[lbo-talk] BJP essentially racist: Rushdie

Jeet Heer jeet at sturdynet.com
Wed May 19 10:33:47 PDT 2004



> uvj at vsnl.com wrote:
>
> >BJP essentially racist: Rushdie
>
> Is this a controversial point of view?
>
> Doug

Well, the Bush White House and the U.S. foreign policy establishment seem to love the BJP, so it's good to have Rushdie make this statement, even though he's simply stating the obvious.

On his blog Empire Notes, Rahul Mahajan has a wonderfully sarcastic little posting on how the Washington Post white-washed the BJP. See below, Jeet

May 14, 5:10 pm EST. Check out the Washington Post's political eulogy for outgoing Indian Prime Minister Atal Behari Vajpayee. In what purports to be a summing up of his tenure, the Post says IN 1998, WHEN Atal Bihari Vajpayee took the helm of the world's largest democracy, nobody predicted the extent of his success or his alignment with U.S. interests. His Hindu nationalist party seemed likely to exacerbate tensions with India's non-Hindu minorities, inflame relations with Muslim Pakistan and generally make India an awkward international partner -- a prospect that appeared to come true a few months into Mr. Vajpayee's tenure, when his government defied the world by detonating five nuclear bombs. Six years later, however, Mr. Vajpayee has improved relations with Pakistan, gone out of his way to forge an alliance with the United States and advanced the remarkable program of liberalization that has turned India into a star economy. But if all that was unexpected, so was yesterday's news. Having called an early election to capitalize on his apparently robust popularity, Mr. Vajpayee lost. In the midst of that encomium, where, of course, the key point is the "forge an alliance with the United States" part, the Post somehow omits to mention that his party, the BJP, instigated a carefully planned and executed pogrom in Gujarat that claimed the lives of 3000 Muslims (supposedly in retaliation for the killing of 59 Hindus by a Muslim mob). And then it had the gall to run for re-election (in the local Gujarat elections) on the strength of that massacre. The BJP Chief Minister of Gujarat at the time of the massacre, Narendra Modi, is still a member in good standing of the party.

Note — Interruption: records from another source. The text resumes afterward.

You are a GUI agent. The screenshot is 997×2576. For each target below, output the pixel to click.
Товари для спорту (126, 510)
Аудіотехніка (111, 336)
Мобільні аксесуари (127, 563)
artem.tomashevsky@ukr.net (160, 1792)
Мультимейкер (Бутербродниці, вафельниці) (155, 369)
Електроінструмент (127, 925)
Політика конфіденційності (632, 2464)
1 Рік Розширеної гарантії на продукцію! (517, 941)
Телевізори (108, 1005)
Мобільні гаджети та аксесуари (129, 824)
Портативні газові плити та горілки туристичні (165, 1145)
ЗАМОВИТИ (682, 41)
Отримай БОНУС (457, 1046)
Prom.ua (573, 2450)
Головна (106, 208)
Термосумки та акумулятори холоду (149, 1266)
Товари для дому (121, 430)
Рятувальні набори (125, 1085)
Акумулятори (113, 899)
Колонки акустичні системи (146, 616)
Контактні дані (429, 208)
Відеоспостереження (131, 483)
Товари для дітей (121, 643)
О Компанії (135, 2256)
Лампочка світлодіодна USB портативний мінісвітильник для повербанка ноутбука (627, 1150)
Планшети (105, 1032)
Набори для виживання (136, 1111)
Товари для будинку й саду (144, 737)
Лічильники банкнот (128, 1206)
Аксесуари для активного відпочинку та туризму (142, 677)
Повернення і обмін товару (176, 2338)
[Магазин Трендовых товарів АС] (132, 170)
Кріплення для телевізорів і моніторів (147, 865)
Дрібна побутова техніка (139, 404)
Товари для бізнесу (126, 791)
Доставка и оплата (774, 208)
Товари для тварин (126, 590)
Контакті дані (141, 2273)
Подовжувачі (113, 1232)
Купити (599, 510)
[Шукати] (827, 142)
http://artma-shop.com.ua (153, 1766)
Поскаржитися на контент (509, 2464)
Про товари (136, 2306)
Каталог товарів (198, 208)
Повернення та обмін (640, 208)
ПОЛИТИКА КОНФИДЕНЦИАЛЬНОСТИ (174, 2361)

But all of that isn't relevant. Vajpayee did his best to ally with the empire, so he must be a great guy: The sharpest discontinuity is likely to come in relations with the United States and possibly with U.S. allies such as Israel. India has become a leading customer for Israeli weapons technology. With Mr. Vajpayee in office, the Bush administration hoped that India might be persuaded to send peacekeepers to Iraq -- a remarkable shift from the Cold War, when India proudly led the Non-Aligned Movement and seized every opportunity to tweak American leadership. Though it is not likely to indulge in massacres of Muslims, the coalition that replaces the BJP will be much worse because The Congress Party-led coalition is expected to swing back to traditional anti-Americanism, sounding off against the United States at the United Nations and perhaps challenging U.S. influence in the Middle East by launching its own peace initiative. Not that! Anything but a new peace initiative!

The editorial is not just ignorant drivel that focuses on U.S. imperial hegemony as the criterion by which everything is to be judged, however. It has its humorous side; the launching of such a peace initiative, the Post says, "would test the Bush administration's reserves of forbearance and tact."